Work to be completed — The answer must be every line of the records below that holds the word "screenshot".
Information provided: Begin
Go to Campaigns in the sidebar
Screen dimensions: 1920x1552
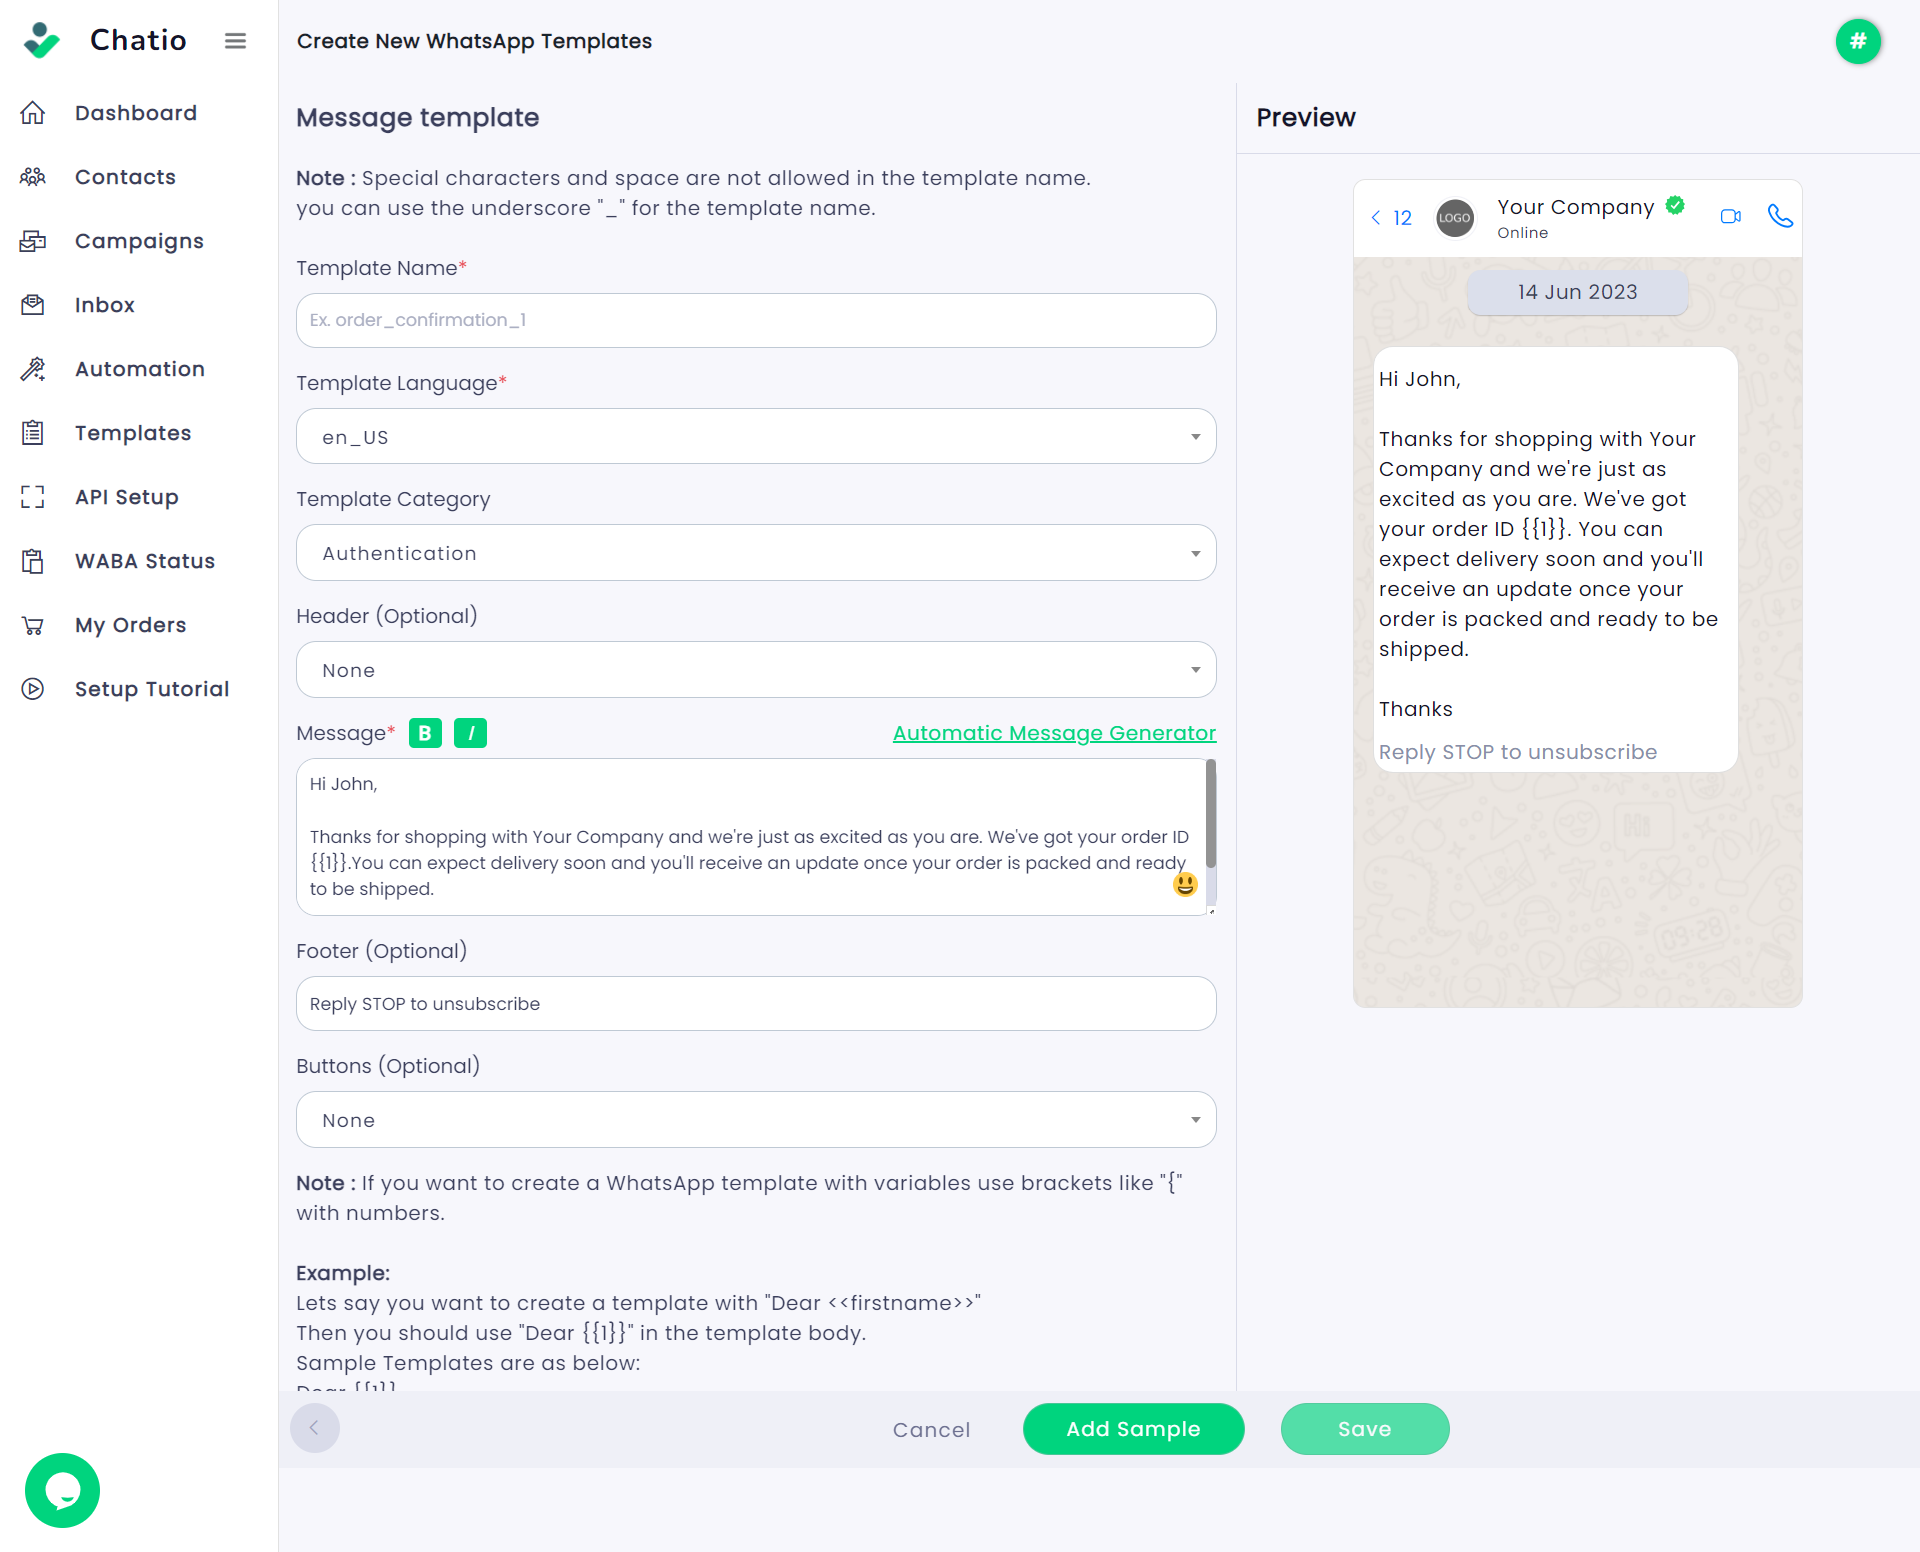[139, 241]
Information provided: End
Information provided: Begin
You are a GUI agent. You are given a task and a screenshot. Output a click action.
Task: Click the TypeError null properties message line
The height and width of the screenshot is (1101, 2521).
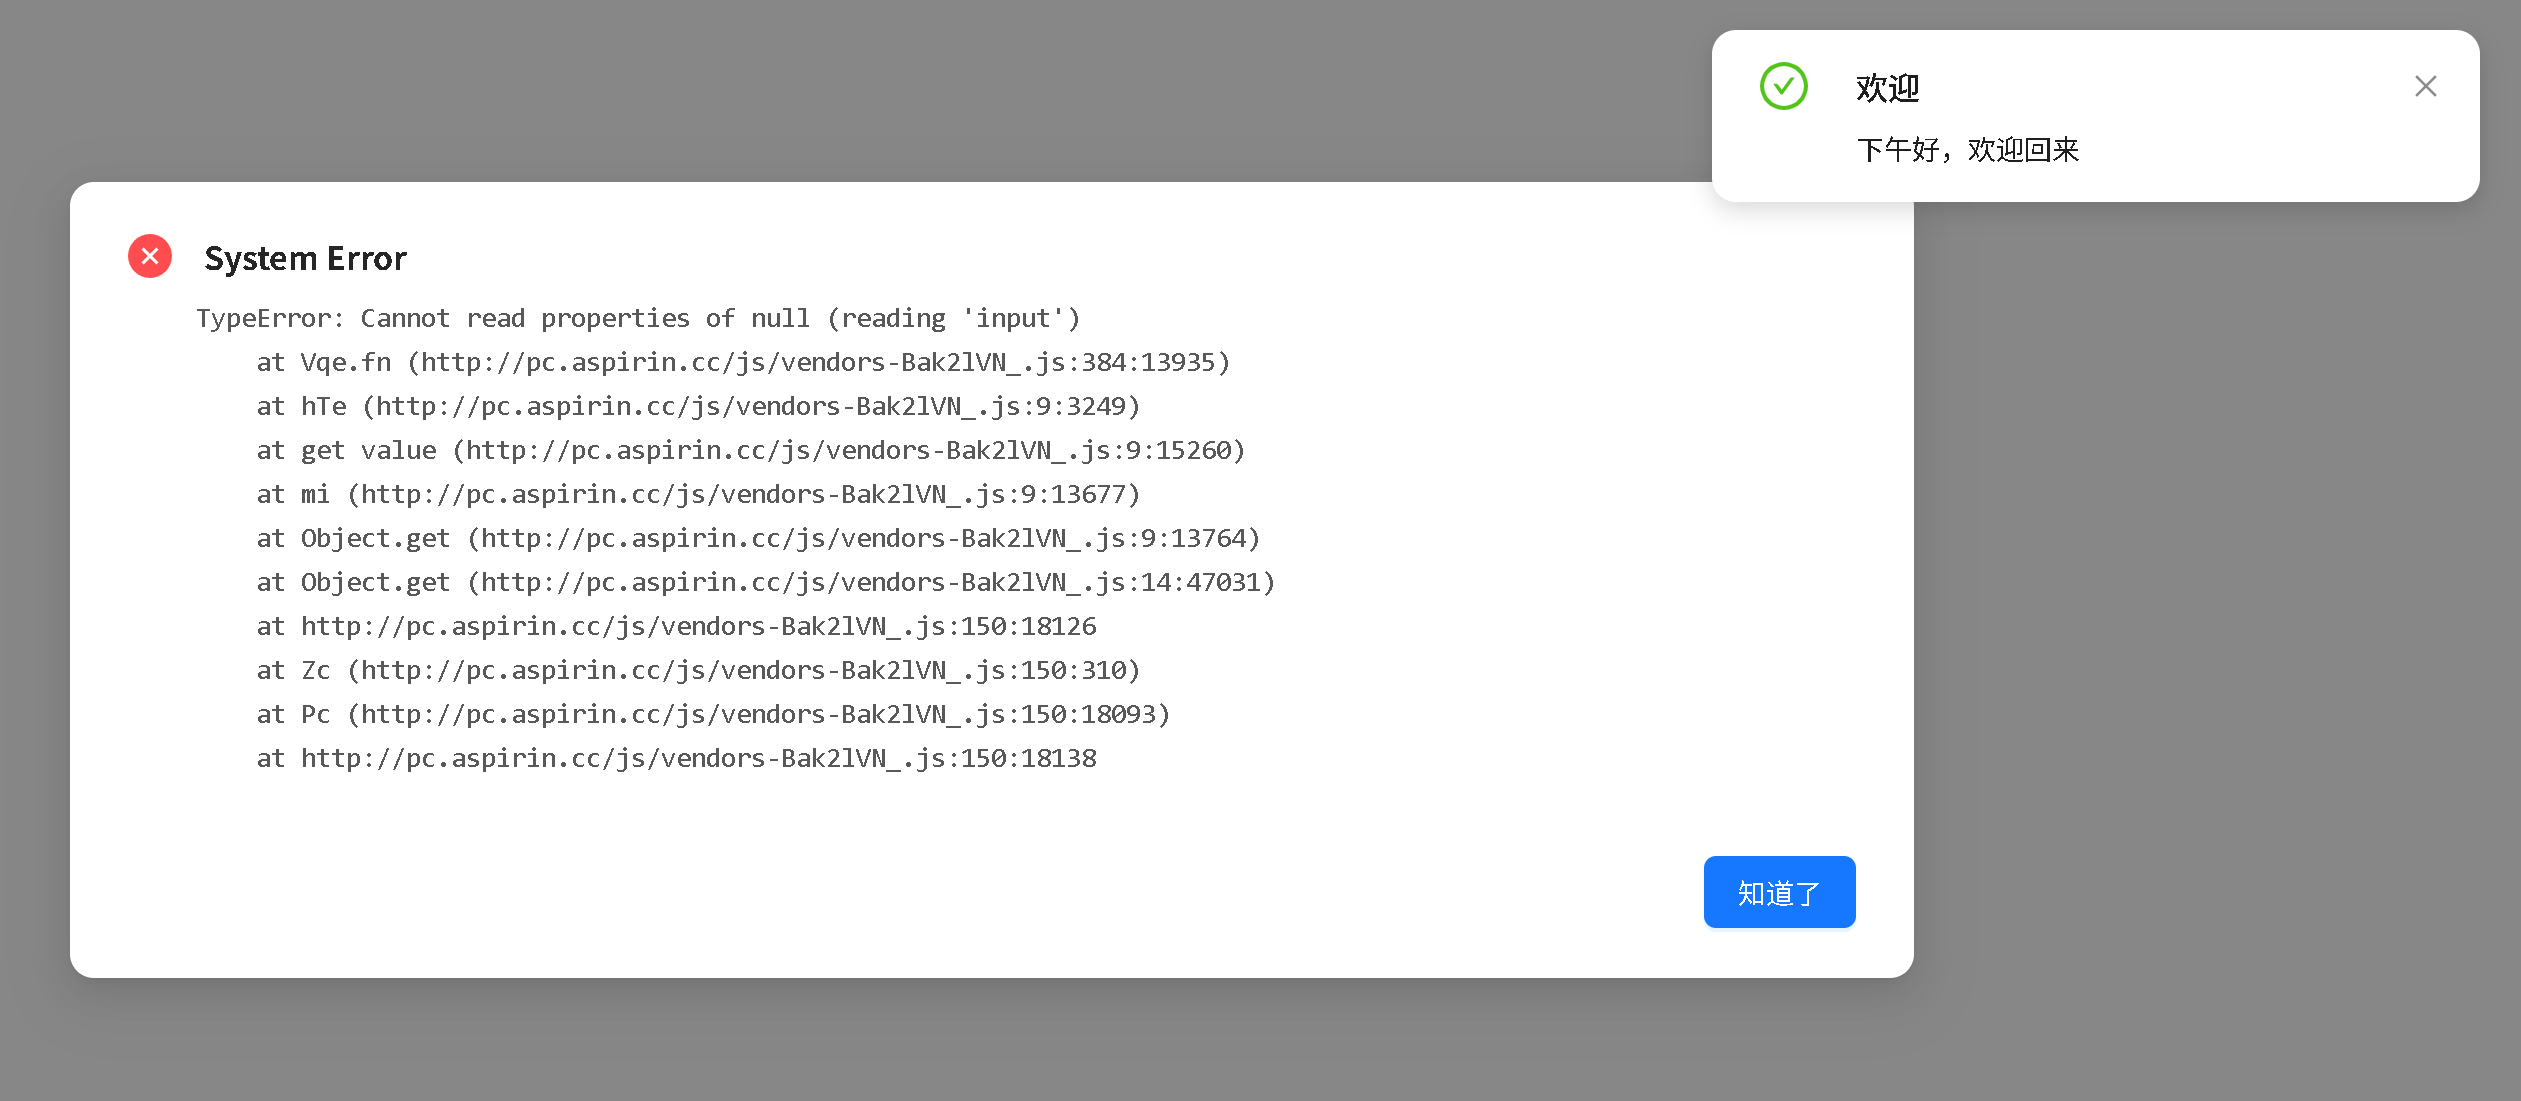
Information provided: End
Response —
You are a GUI agent. You are given a task and a screenshot. Output a click action.
The height and width of the screenshot is (1101, 2521).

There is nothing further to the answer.